Abseits des Pulks, der sich bereits mit Sektgläsern eindeckte, blieb sie stehen. Sie sah ihn an und er sah zurück. Fragend, aber nicht wütend. Seine eisblauen Augen funkelten geheimnisvoll und alles was sie sagen wollte, was sie ihm erklären wollte, was sie sich seit Tagen bis ins Detail hinein zurechtgelegt hatte, war vergessen. Er war so schön…
„Ich bin ein Dummkopf“, begann sie schließlich. Seine Augen weiteten sich überrascht und sie fuhr fort, bevor er etwas erwidern konnte. „Ich wollte mich entschuldigen für das was ich gesagt habe. Es… es war nicht für deine Ohren bestimmt und… Oh, Gott, es tut mir leid und… ich…ich…“ Sie biss sich verzweifelt auf die Unterlippe. Sie stammelte ja wie eine Idiotin. Wie sollte er da verstehen, was sie wollte. Was sie wollte…?
„Ich- Ich will dich!“, platzte es aus ihr heraus. Das war es, was sie wollte, was sie sich wünschte. Yuriy. Sie wollte ihn kennen lernen, sehen, was für ein Mensch er war und sie wollte eine Nacht mit ihm, die sie nicht einfach vergaß. Yuriys Mundwinkel zuckten leicht, bevor sie sich zu einem breiten Grinsen auseinander zogen.
„Und was genau willst du von mir?“ Er klang ein wenig spöttisch und ziemlich amüsiert. Aber er sollte nicht glauben, dass sie es nicht ernst meinte.
„Ein Kuss wäre für den Anfang nicht schlecht.“ Wenn er sie jetzt stehen ließ, würde sie schreien, soviel war klar. Der Countdown wurde bereits lautstark angezählt und Mariam hielt die Luft an.

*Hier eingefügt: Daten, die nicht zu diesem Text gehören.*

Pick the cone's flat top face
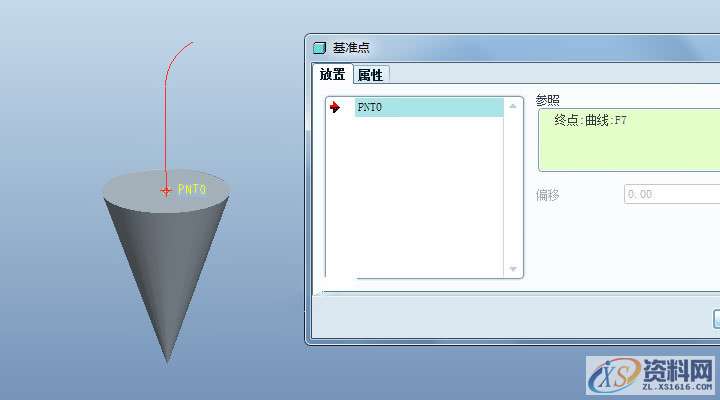Screen dimensions: 720x400 click(x=140, y=188)
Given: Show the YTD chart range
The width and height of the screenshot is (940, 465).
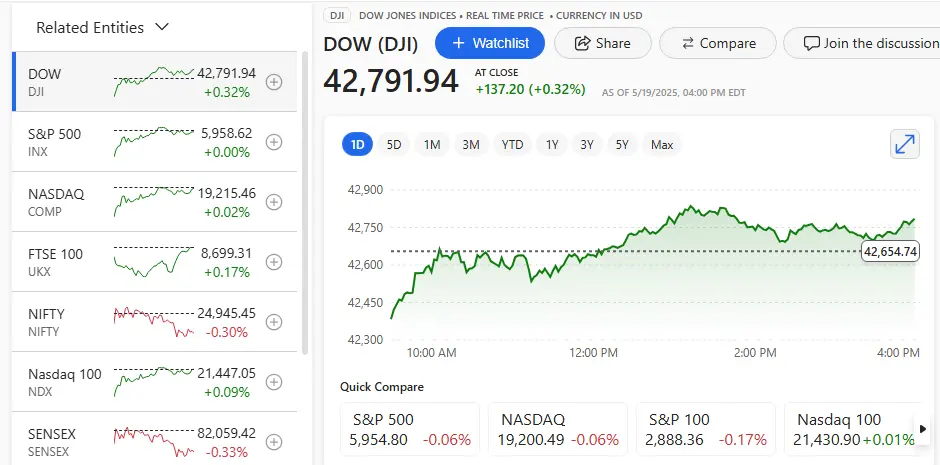Looking at the screenshot, I should pos(512,144).
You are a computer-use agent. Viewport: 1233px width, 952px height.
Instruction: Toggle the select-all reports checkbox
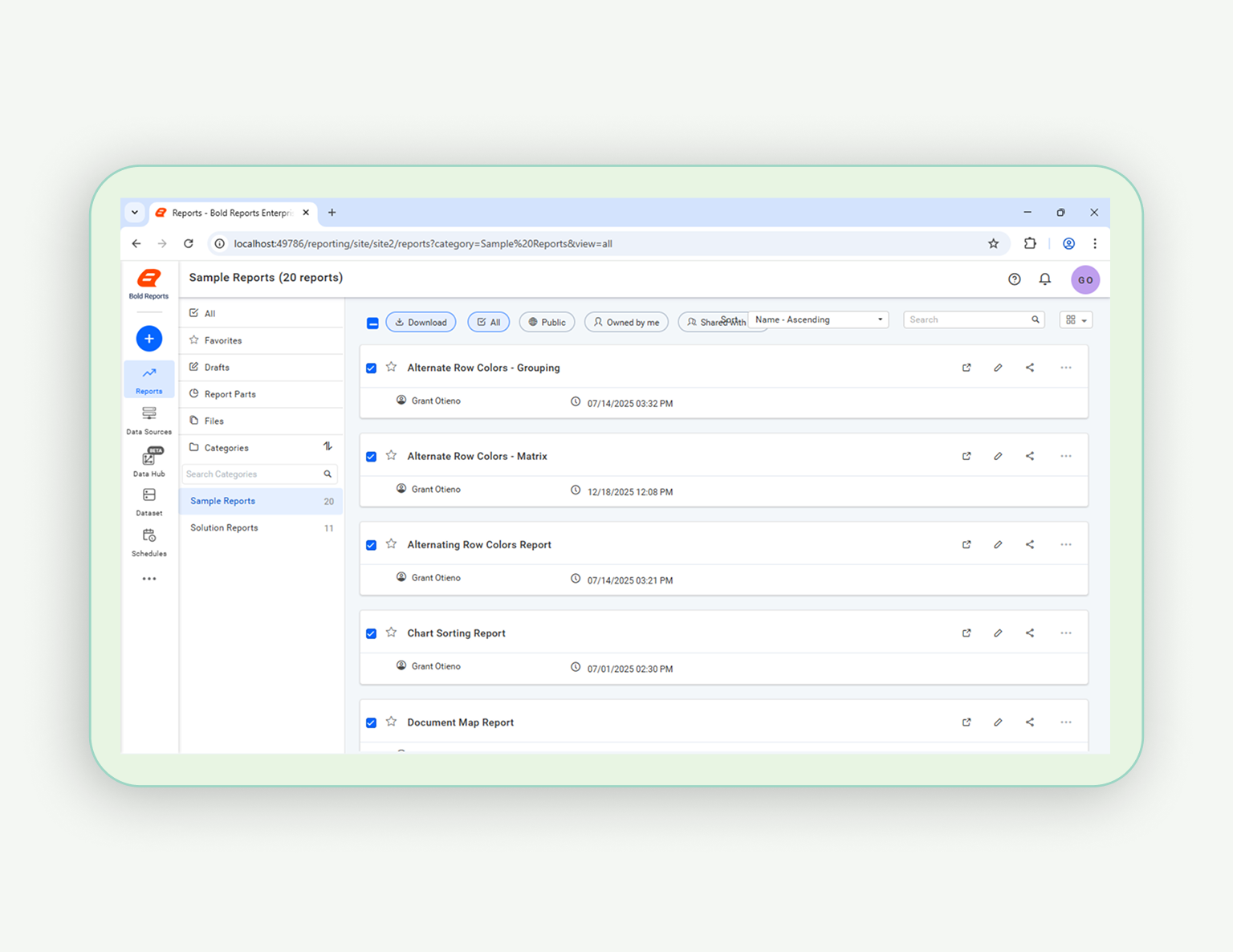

„Frohes Neues Jahr!“, erklang es von überall her in dem kleinen Saal. Es hallte von den Wänden und mischte sich in den Freudentaumel, in das Klirren von Sektgläsern und das Knallen von Korken. Doch Mariam nahm nichts davon wahr. Yuriys heiße Zunge in ihrem Mund war zu ihrer Welt geworden. Das Gefühl dieses Kusses erfüllte sie ganz und gar. Vielleicht – so dachte sie in einem wahnwitzigen Moment, in dem sie ihre Arme um Yuriys Hals schlang – vielleicht würde es nie mehr als eine kleine Affäre werden, aber musste es denn immer gleich die große Liebe sein?
---The End---
Anmerkungen zur FF [lesen bevor Beschwerden genau dazu kommen]:
Über Mariams ethnische Herkunft ist ja nicht so viel bekannt, ich hab sie einfach passend zu Mao und Ming zu einer Chinesin gemacht, mit einem kleinen indonesischen Einschlag.
Die Story spielt in Japan, trotzdem hab ich an manchen Stellen ziemlich gemogelt. Mariams gut beheizte Wohnung, das europäische Frühstück und die Silvesterparty sind alles andere als japanisch. Aber na ja, ist ja nur eine FF, da hab ich mir diese Freiheit einfach mal genommen. Der Zweck heiligt die Mittel.